■ **WORK ORDER**
In the entries below, find the line with "Click arrowhead of" and print exactly every line from there up to and including the line with "1280x618 pixels.", with no other lines.

■ **SUPPLIED INFORMATION**
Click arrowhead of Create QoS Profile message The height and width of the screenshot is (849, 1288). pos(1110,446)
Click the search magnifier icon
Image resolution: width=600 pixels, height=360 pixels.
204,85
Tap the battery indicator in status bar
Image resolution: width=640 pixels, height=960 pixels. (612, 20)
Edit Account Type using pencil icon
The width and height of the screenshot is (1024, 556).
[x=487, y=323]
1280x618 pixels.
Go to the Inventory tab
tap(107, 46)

==

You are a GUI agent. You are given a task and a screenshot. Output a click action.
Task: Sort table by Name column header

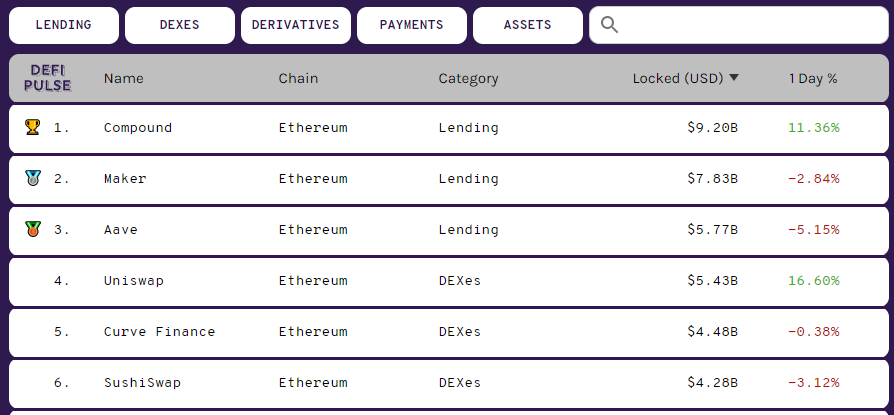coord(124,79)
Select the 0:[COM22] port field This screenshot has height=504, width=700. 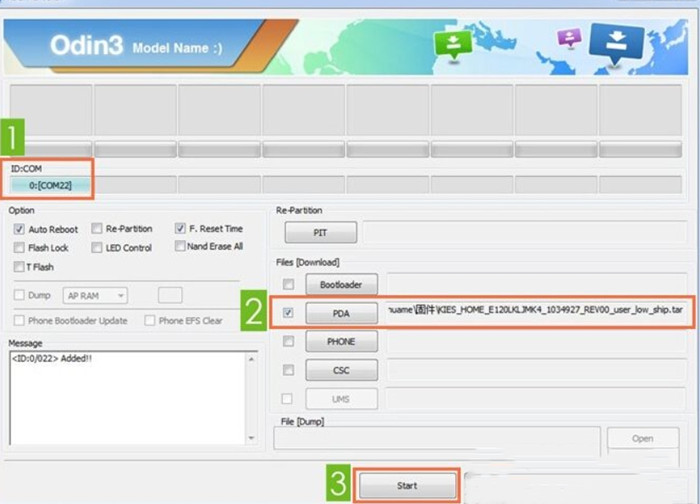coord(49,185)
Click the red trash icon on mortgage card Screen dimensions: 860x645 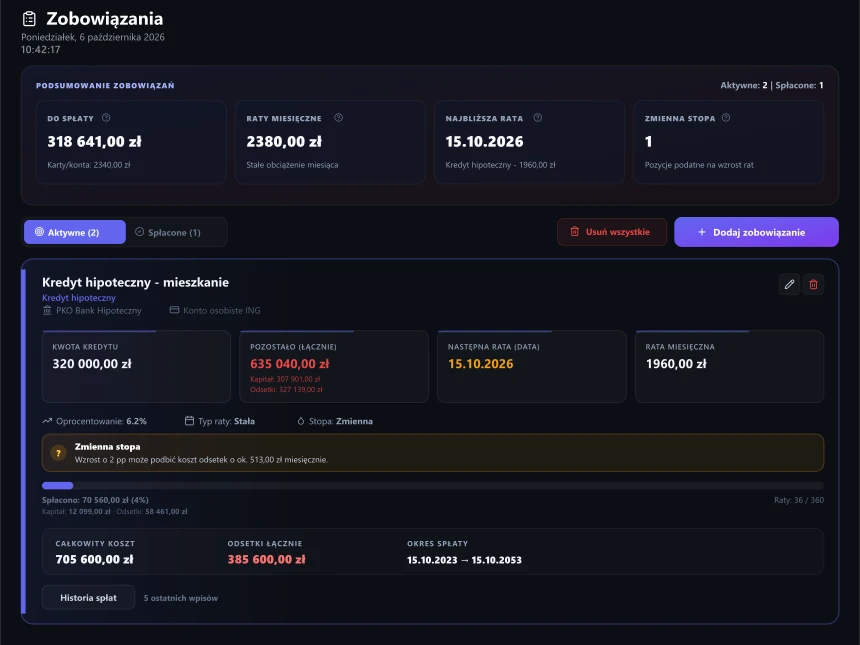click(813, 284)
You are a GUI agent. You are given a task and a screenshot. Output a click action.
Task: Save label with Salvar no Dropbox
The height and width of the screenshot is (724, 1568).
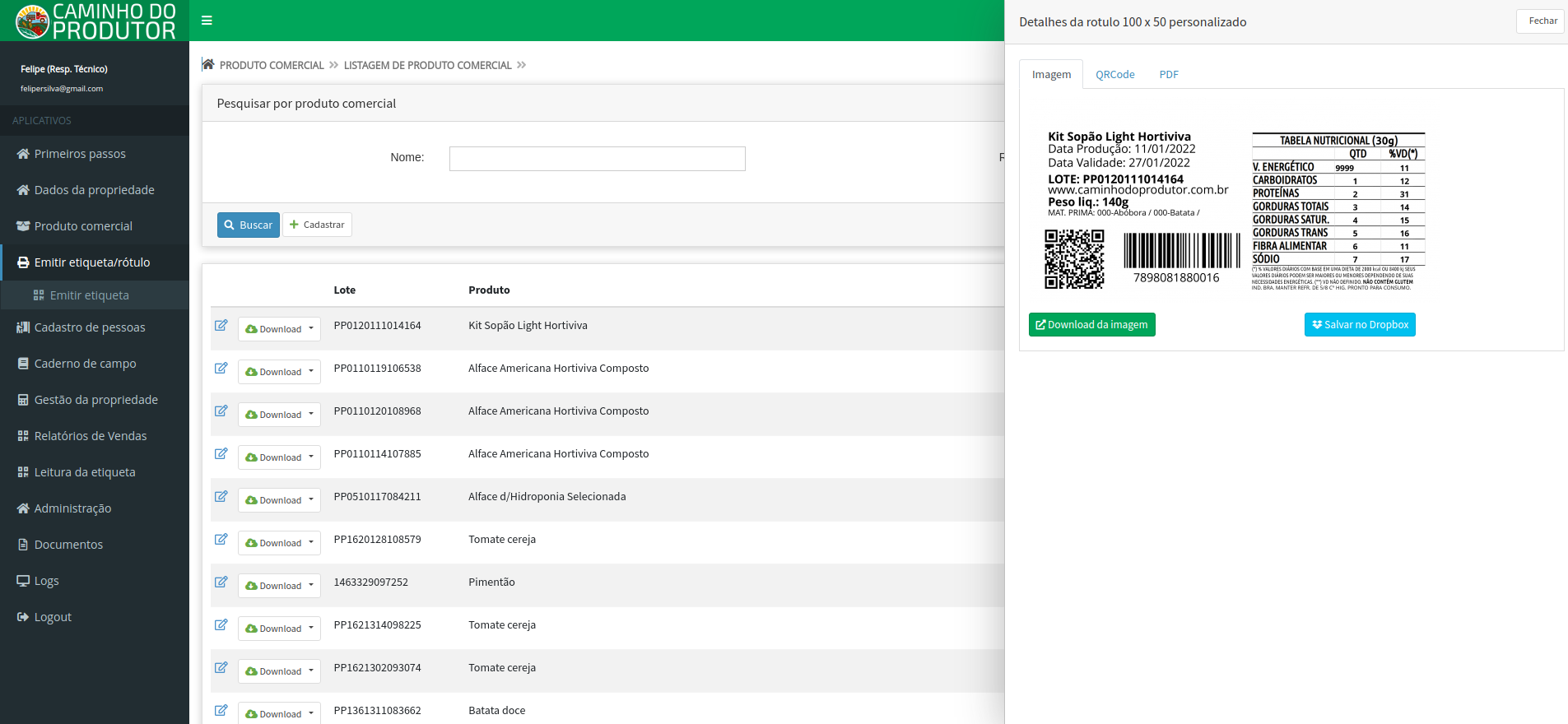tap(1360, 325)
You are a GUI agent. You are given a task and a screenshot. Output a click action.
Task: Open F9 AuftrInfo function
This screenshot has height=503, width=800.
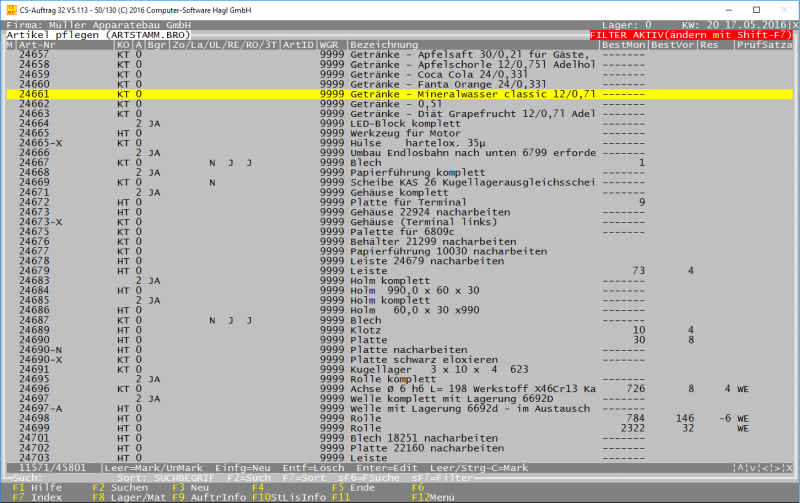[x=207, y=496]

■ **RESULT OF THIS TASK**
Click arrowhead of Create QoS Profile message The height and width of the screenshot is (849, 1288). pos(1110,446)
Click the search magnifier icon
Image resolution: width=600 pixels, height=360 pixels.
204,85
Tap the battery indicator in status bar
Image resolution: width=640 pixels, height=960 pixels. (612, 20)
Edit Account Type using pencil icon
The width and height of the screenshot is (1024, 556).
[x=487, y=323]
1280x618 pixels.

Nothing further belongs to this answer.